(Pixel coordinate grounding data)
────────────────────

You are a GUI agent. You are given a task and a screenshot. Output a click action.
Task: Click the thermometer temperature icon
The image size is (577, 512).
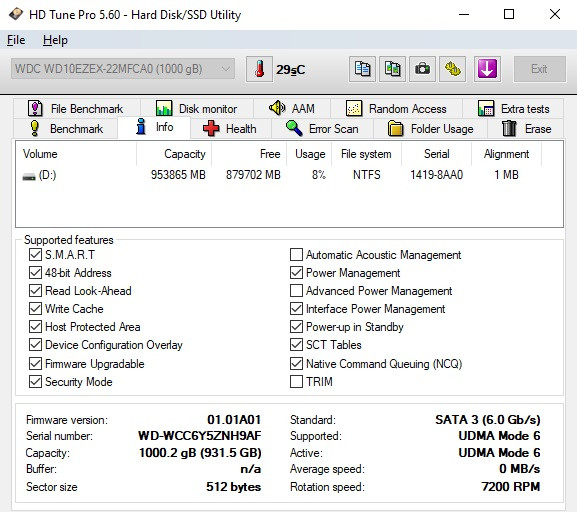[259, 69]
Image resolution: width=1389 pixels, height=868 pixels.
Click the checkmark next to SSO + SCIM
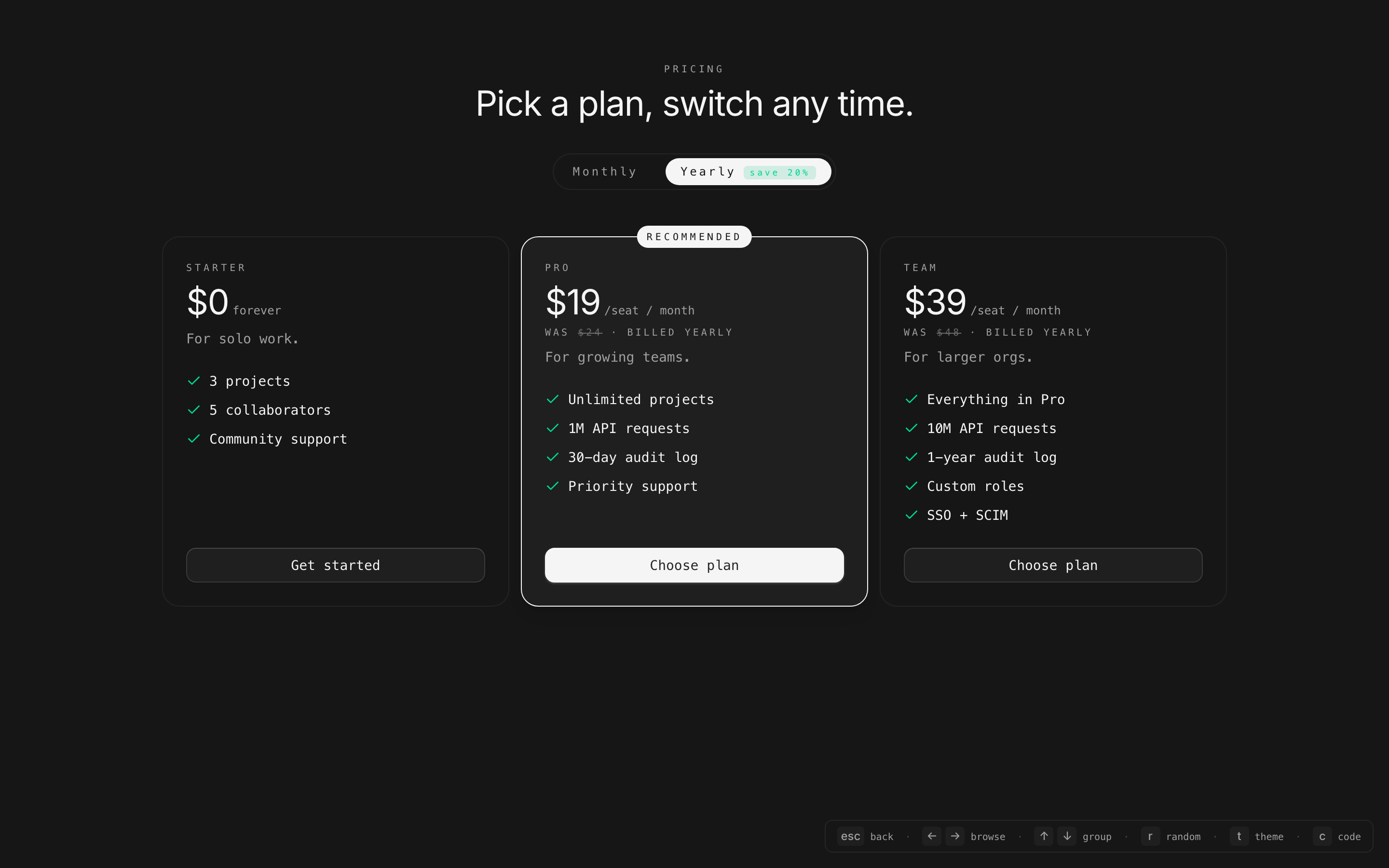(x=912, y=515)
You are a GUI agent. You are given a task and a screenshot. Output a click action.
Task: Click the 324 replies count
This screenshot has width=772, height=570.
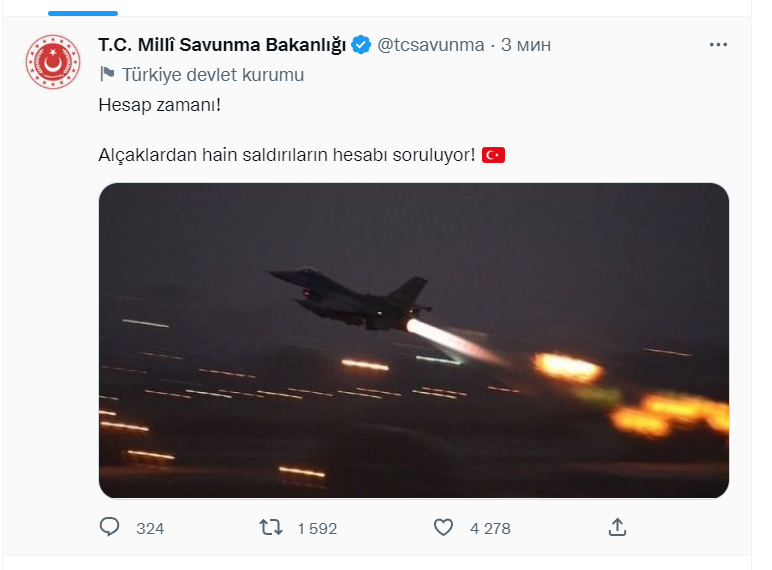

────────────────────

▸ **ASSIGNMENT**:
Could you reproduce every record above exactly, leaving out any pictures?

▸ **REPLY**:
You are a GUI agent. You are given a task and a screenshot. Output a click action.
Task: Click the thermometer temperature icon
The image size is (577, 512).
[259, 69]
Image resolution: width=1389 pixels, height=868 pixels.
Click the checkmark next to SSO + SCIM
(x=912, y=515)
You are a GUI agent. You are given a task and a screenshot. Output a click action.
Task: Click the 324 replies count
This screenshot has width=772, height=570.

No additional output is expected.